### Bloco de texto

════════════════

Discurso durante a 26ª Sessão Deliberativa Ordinária, no Senado Federal

Denúncias contra empresa de mineração que atua no Estado do Amapá.

Autor
Randolfe Rodrigues (PSOL - Partido Socialismo e Liberdade/AP)
Nome completo: Randolph Frederich Rodrigues Alves
Casa
Senado Federal
Tipo
Discurso
Resumo por assunto
MINAS E ENERGIA:
  • Denúncias contra empresa de mineração que atua no Estado do Amapá.
Publicação
Publicação no DSF de 11/03/2015 - Página 530
Assunto
Outros > MINAS E ENERGIA
Indexação
  • COMENTARIO, HISTORIA, EXTRAÇÃO, MINERIO, AMAPA (AP), DENUNCIA, EMPRESA DE MINERAÇÃO, ATUAÇÃO, REGIÃO, MOTIVO, PARALISAÇÃO, SERVIÇO, SONEGAÇÃO, PAGAMENTO, IMPOSTOS, FECHAMENTO, EMPRESA, PREJUIZO, POPULAÇÃO, REFERENCIA, AUMENTO, DESEMPREGO, PERIGO, DESASTRE, MEIO AMBIENTE, SOLICITAÇÃO, ABERTURA, INVESTIGAÇÃO, MINISTERIO PUBLICO FEDERAL, POLICIA FEDERAL, OBJETIVO, PUNIÇÃO, PESSOAS, RESPONSAVEL.

            O SR. RANDOLFE RODRIGUES (Bloco Socialismo e Democracia/PSOL - AP. Pronuncia o seguinte discurso. Sem revisão do orador.) - Sr. Presidente, Senador Reguffe, pelo Distrito Federal; senhores, senhoras, todos os que nos ouvem pela TV e pela Rádio Senado, venho à tribuna para denunciar um fato grave e procedimentos recentes de uma empresa que atua no segmento de minério de ferro no Estado do Amapá.

            Antes de detalhar o que eu considero graves irregularidades, ilegalidades e crimes praticados por essa empresa, é importante mostrar a relevância histórica da extração do minério de ferro no Amapá.

════════════════

### Instruções
**a.** Segundo o discurso sobre a mineração no Amapá, em que segmento atua a empresa denunciada?
**b.** Retome o discurso sobre a mineração no Amapá logo após a última frase apresentada.

### Dados fornecidos
════════════════

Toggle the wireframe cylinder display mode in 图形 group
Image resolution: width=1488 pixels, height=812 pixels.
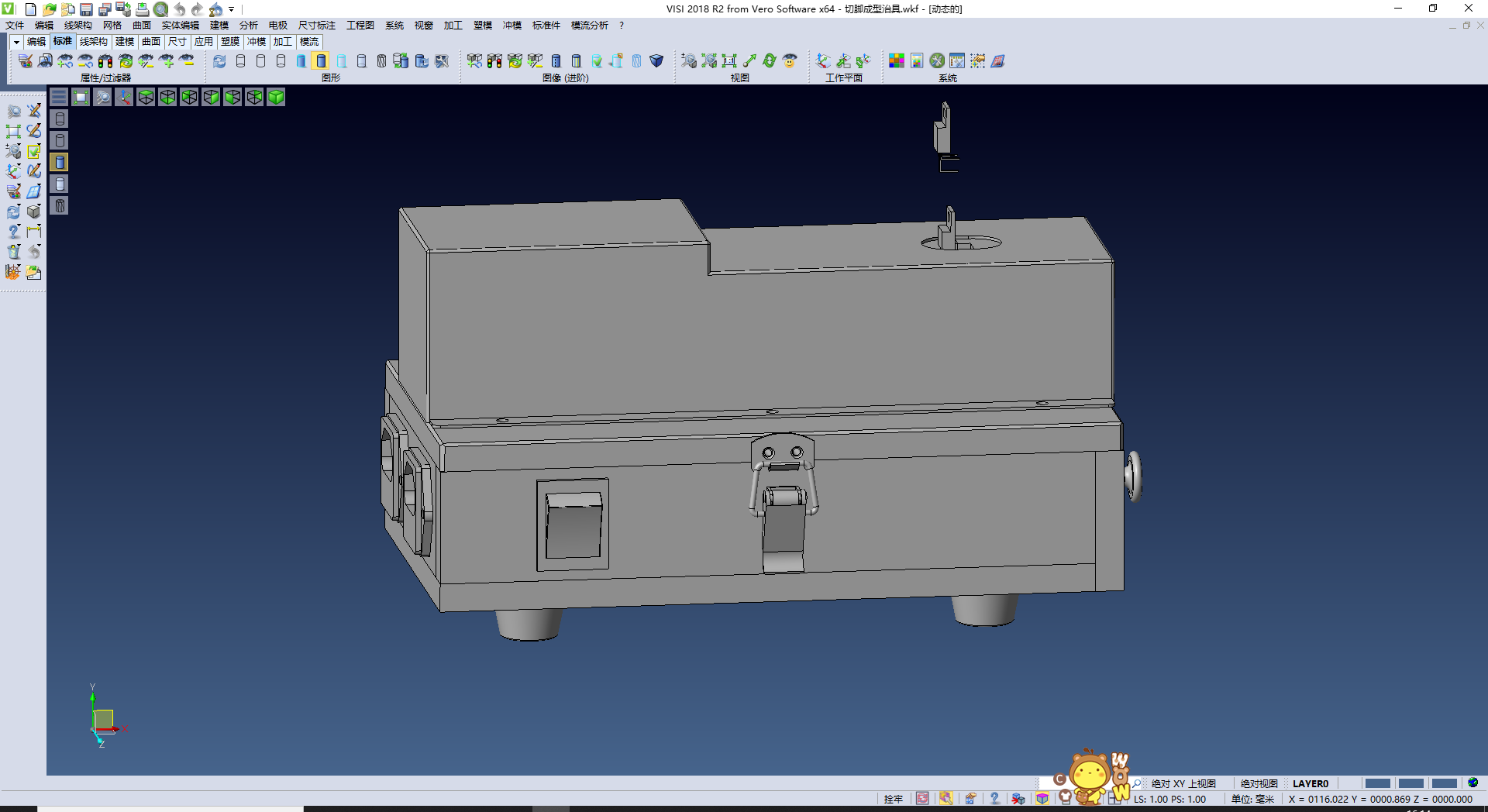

════════════════

### Respostas
**a.** No segmento de minério de ferro, no Estado do Amapá.

**b.**
            O segmento da extração mineral é o mais relevante da economia amapaense. Eu diria, Sr. Presidente, mais que isso, o Amapá tem sua origem como Território Federal e desmembramento do então Estado do Pará vinculada à exploração mineral.

            Foi em 1943 que o Sr. Mário Cruz utilizava grandes rochas brilhantes e pesadas como lastro em sua embarcação, recolhidas então no Rio Amapari. Essas pedras eram o manganês de alto teor. Logo foi descoberto seu alto valor no mercado internacional, visto que, naquele período da Guerra Fria, o conflito entre Estados Unidos e União Soviética exigia a utilização da matéria-prima de manganês para a indústria bélica e para um conjunto de outras necessidades.

            Portanto, Sr. Presidente, foi após um processo licitatório que se estabeleceu, lá no Amapá, o primeiro grande projeto mineral da Amazônia, não só do Amapá. Foi a Indústria e Comércio de Minérios (Icomi), testa de ferro da British Steel Corporation.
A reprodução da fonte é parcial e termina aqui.